Convert the lines below into a Markdown table with the columns "Row" and "Line", numbering each row and omitting any blank lines. Leave the pictures out of the table.
[Start of Listing]
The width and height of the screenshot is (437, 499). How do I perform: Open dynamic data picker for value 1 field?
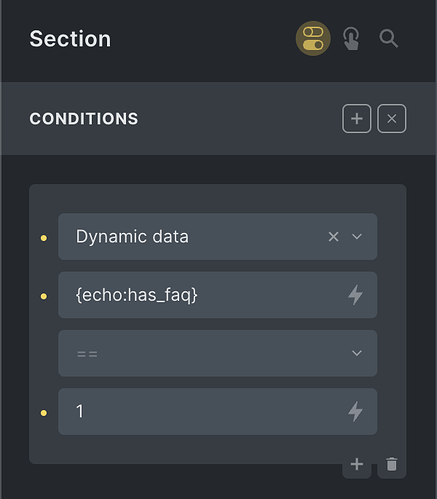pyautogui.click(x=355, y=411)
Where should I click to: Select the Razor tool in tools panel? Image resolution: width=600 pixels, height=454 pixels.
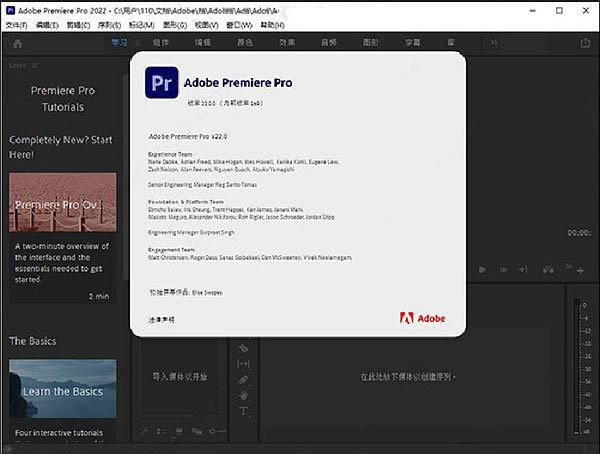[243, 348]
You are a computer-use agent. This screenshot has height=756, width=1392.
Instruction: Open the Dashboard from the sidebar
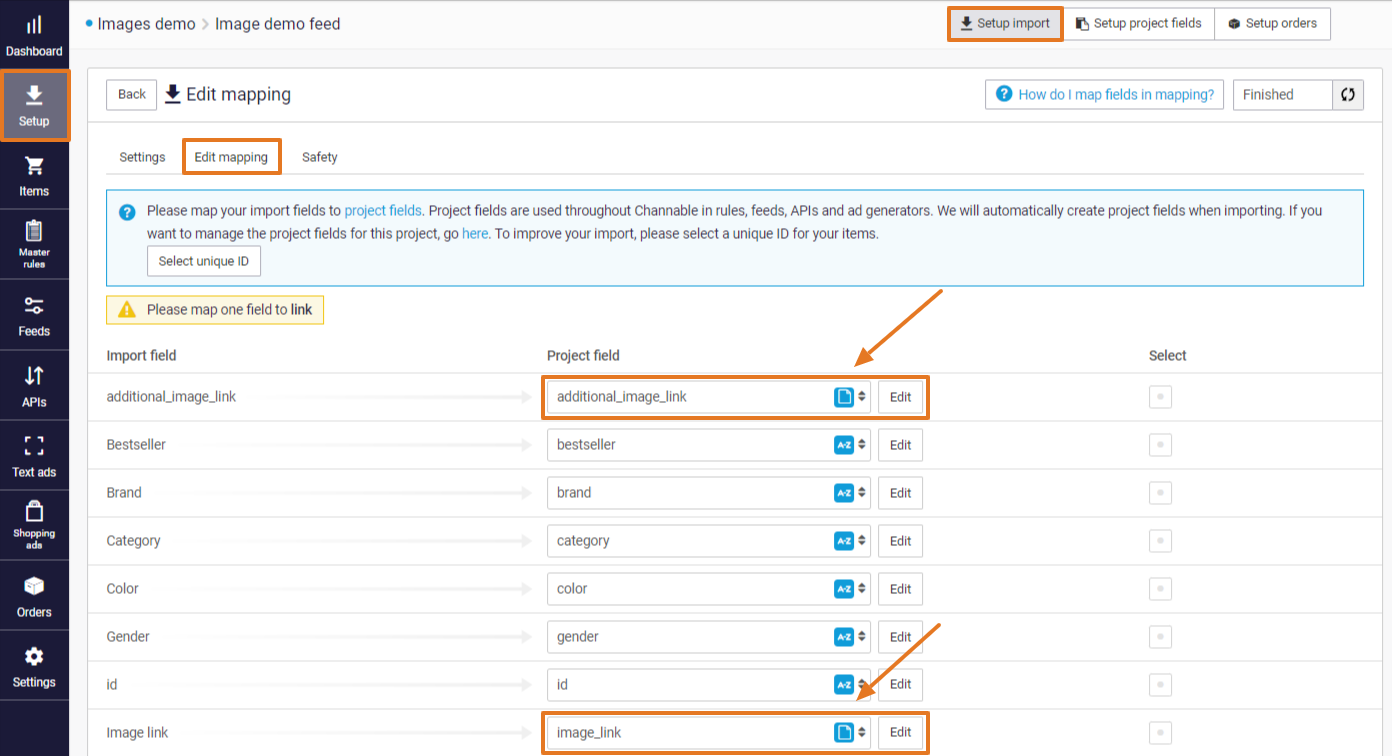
[End of Listing]
Reply.
| Row | Line |
|---|---|
| 1 | The width and height of the screenshot is (437, 499). How do I perform: Open dynamic data picker for value 1 field? |
| 2 | pyautogui.click(x=355, y=411) |
| 3 | Where should I click to: Select the Razor tool in tools panel? Image resolution: width=600 pixels, height=454 pixels. |
| 4 | [243, 348] |
| 5 | You are a computer-use agent. This screenshot has height=756, width=1392. |
| 6 | Instruction: Open the Dashboard from the sidebar |